%%

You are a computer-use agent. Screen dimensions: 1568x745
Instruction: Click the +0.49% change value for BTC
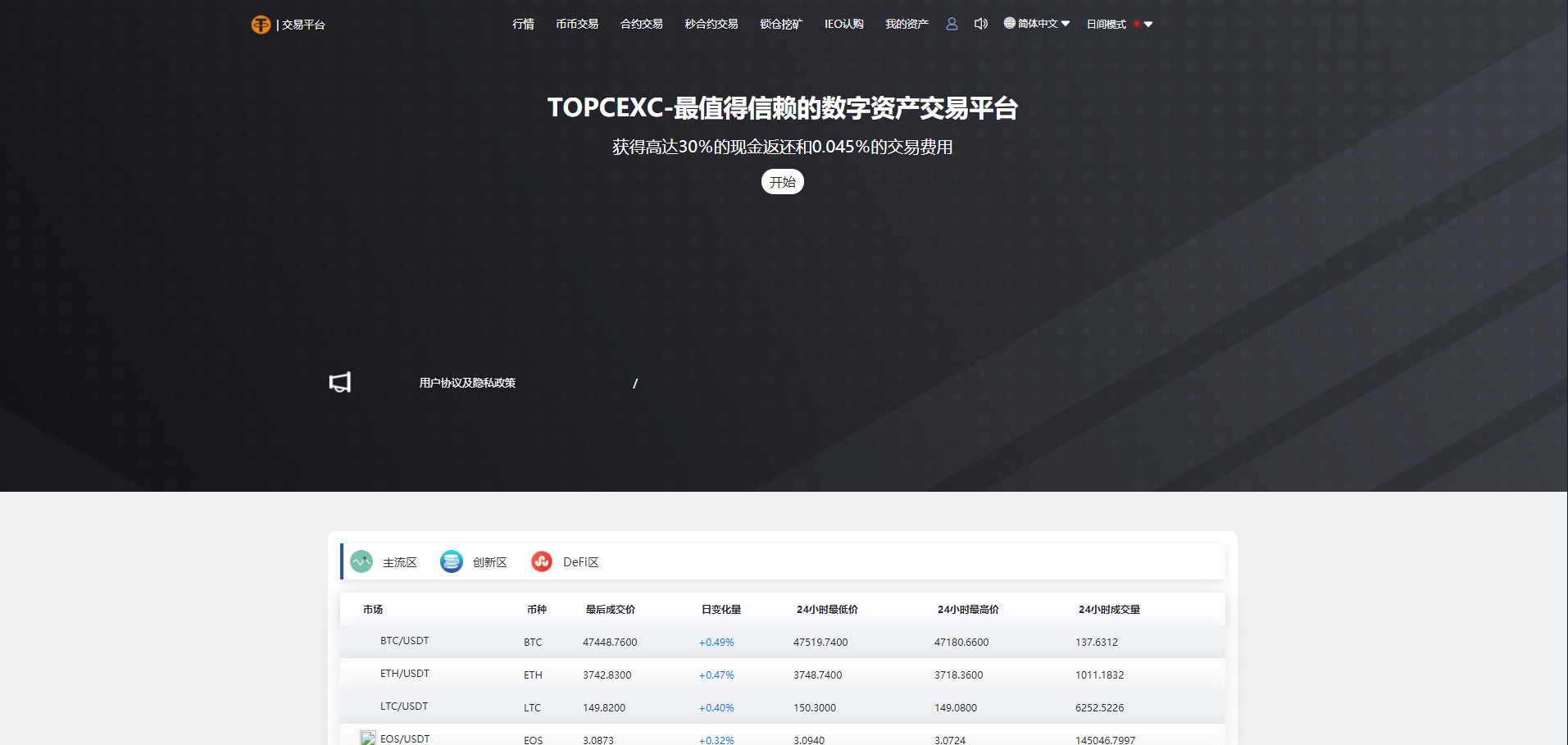tap(716, 642)
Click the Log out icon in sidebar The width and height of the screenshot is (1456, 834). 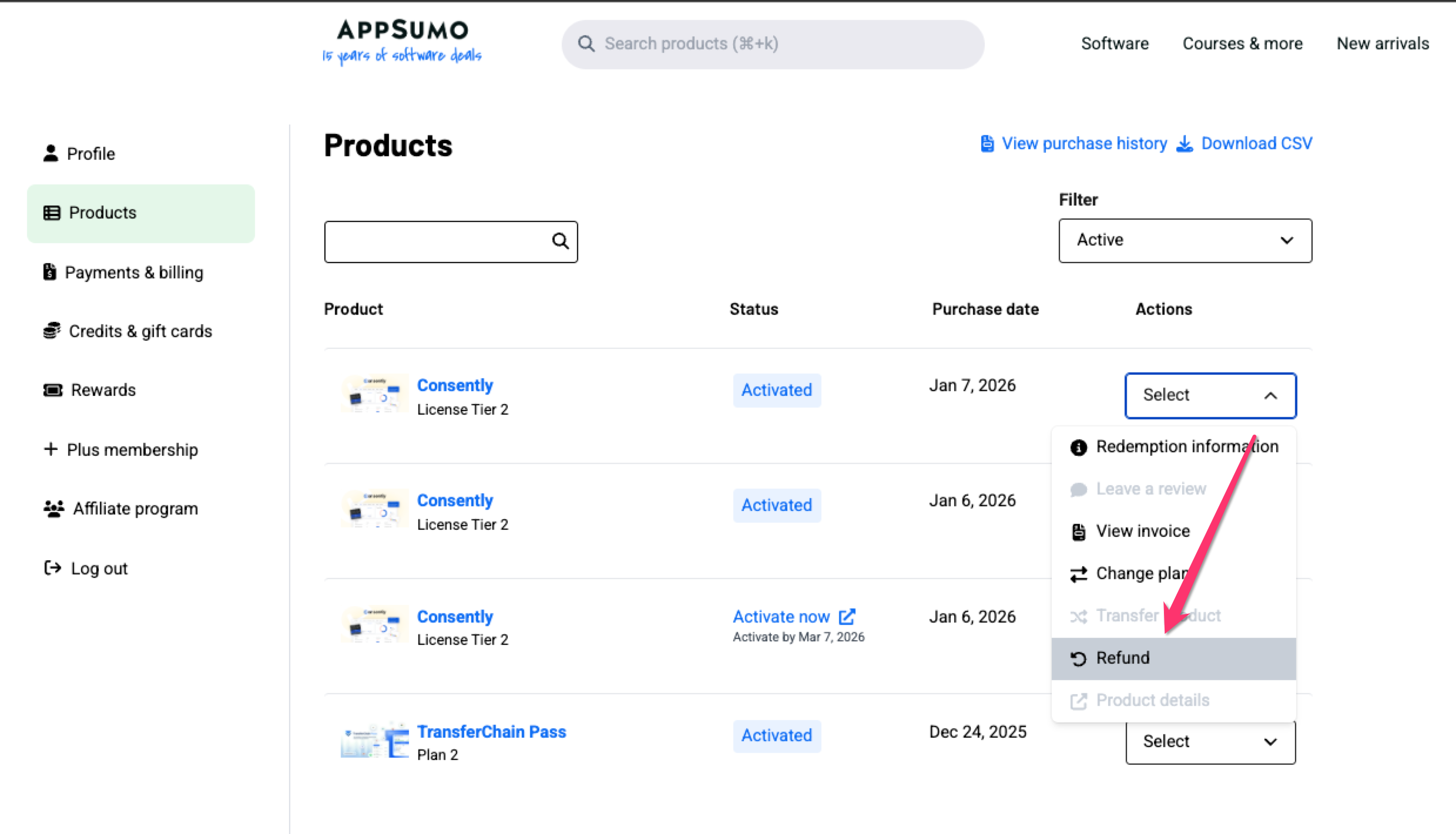tap(53, 568)
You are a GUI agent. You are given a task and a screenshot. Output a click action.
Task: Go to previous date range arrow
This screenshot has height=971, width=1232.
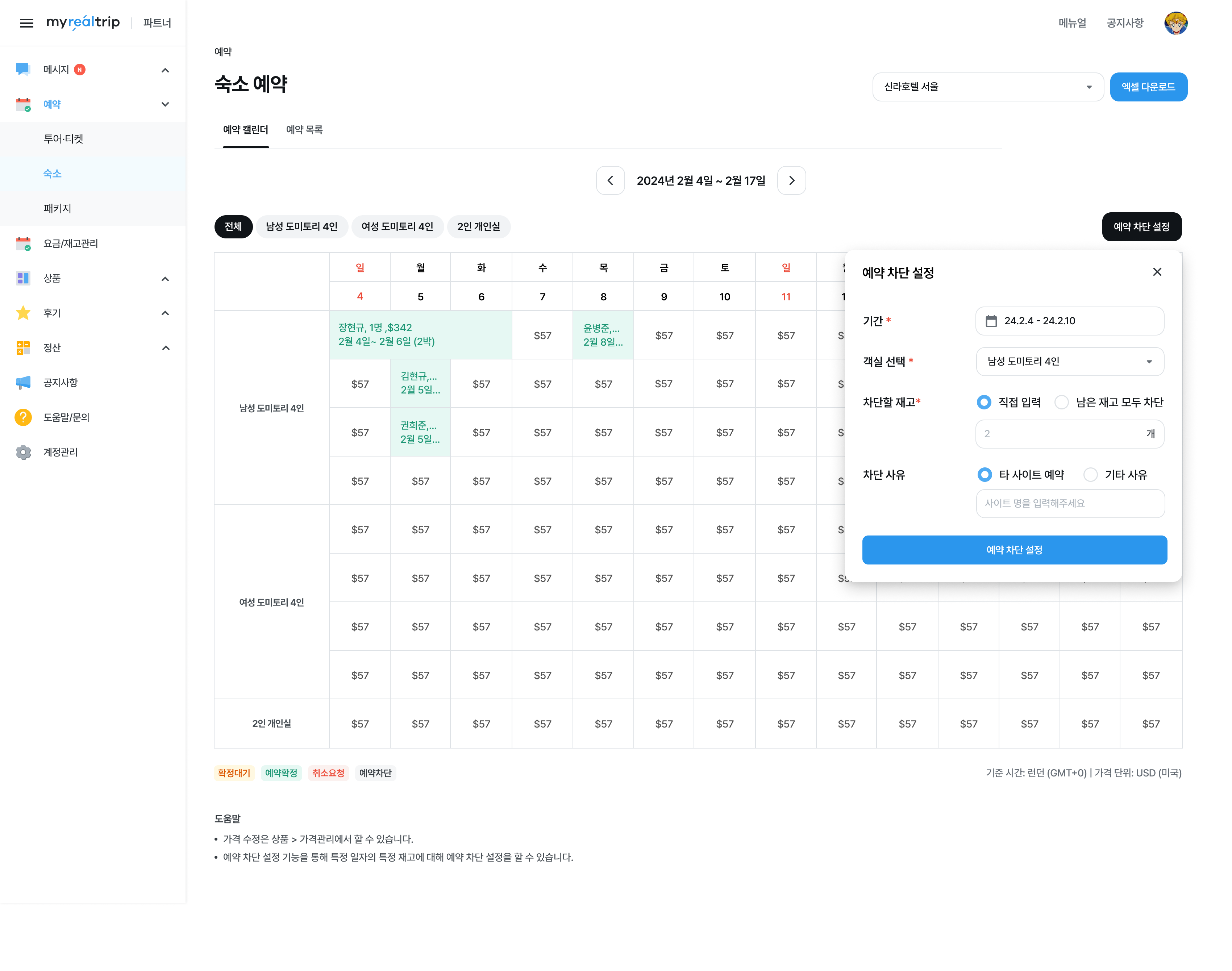610,181
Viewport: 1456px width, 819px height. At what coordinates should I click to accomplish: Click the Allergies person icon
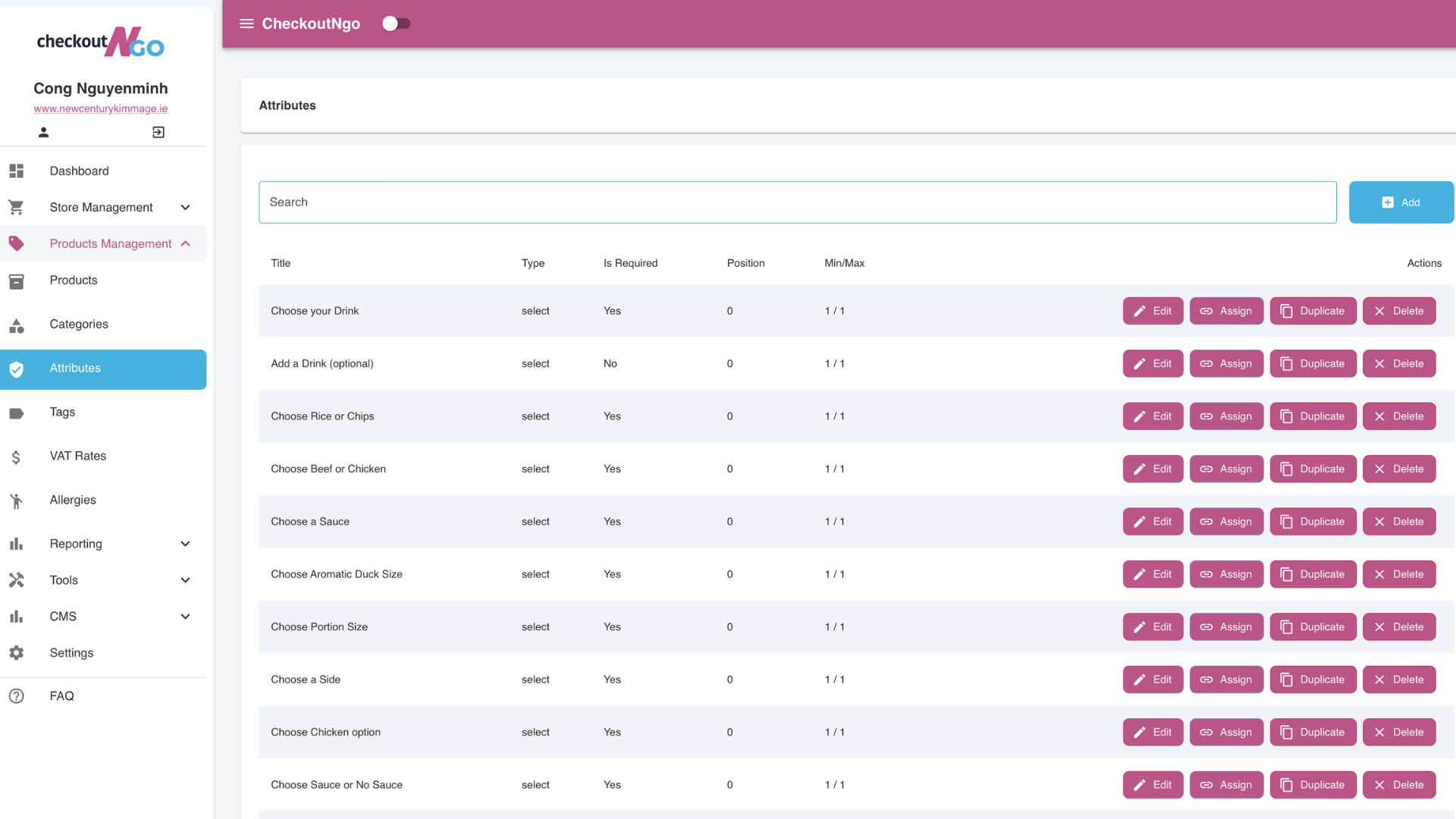point(17,500)
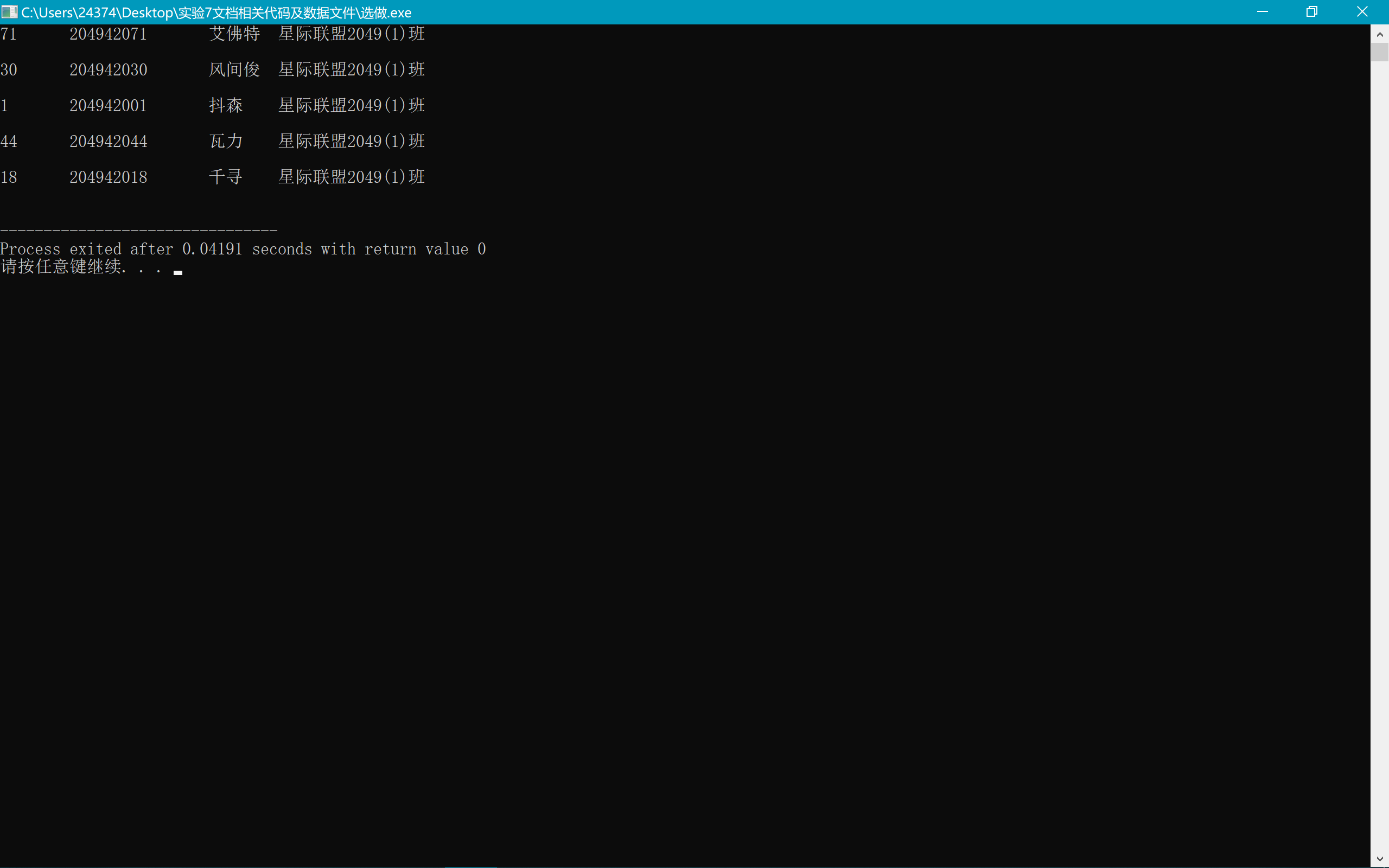Viewport: 1389px width, 868px height.
Task: Restore down the console window
Action: [1311, 11]
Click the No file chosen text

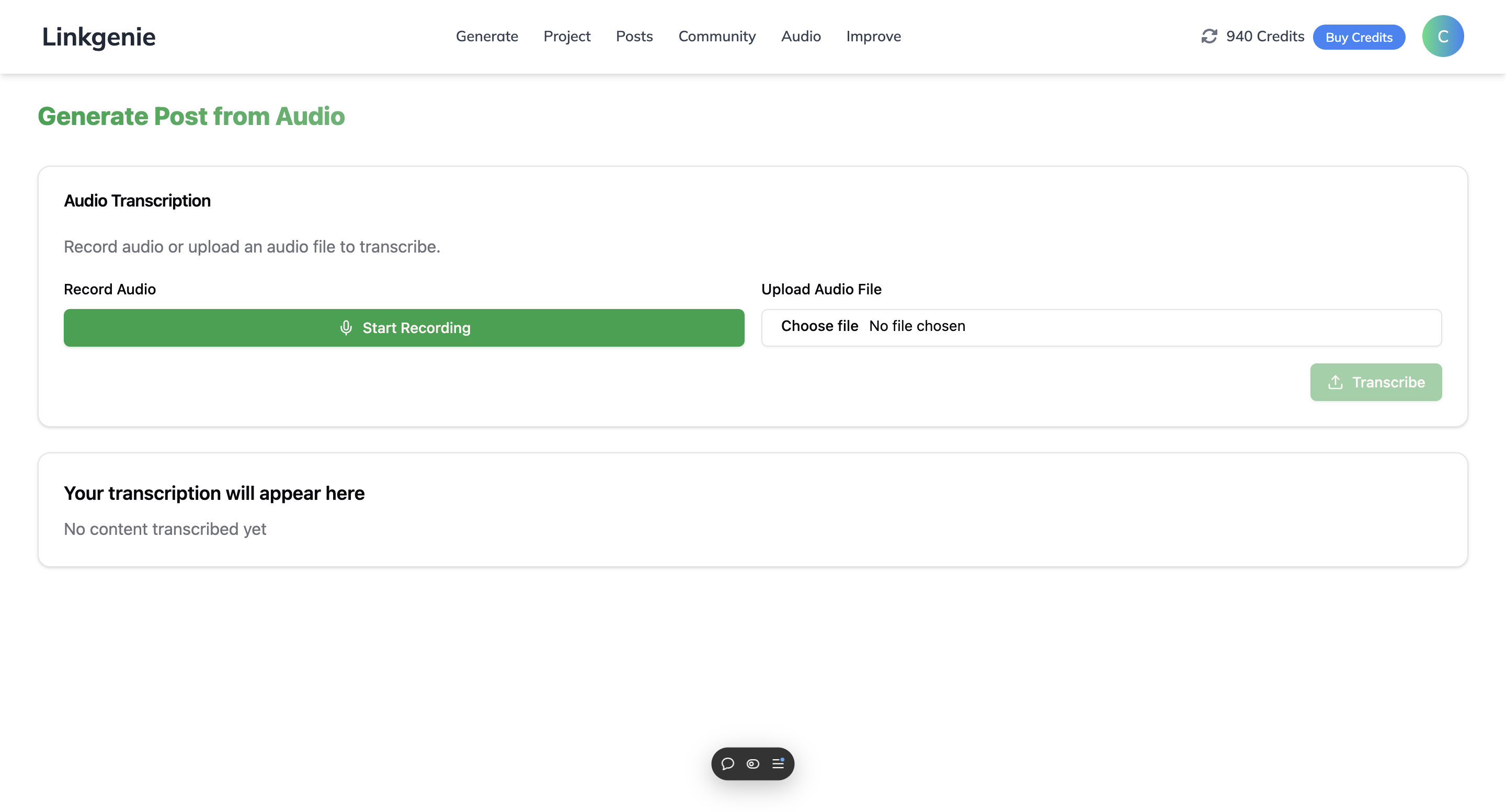(917, 326)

%%

Task details ▸ Find and copy each line of the listing above that holds the word "agent".

Expected answer ▸
You are a computer-use agent. Screen dimensions: 1568x745
You are a GUI agent. You are given a task and a screenshot. Output a click action.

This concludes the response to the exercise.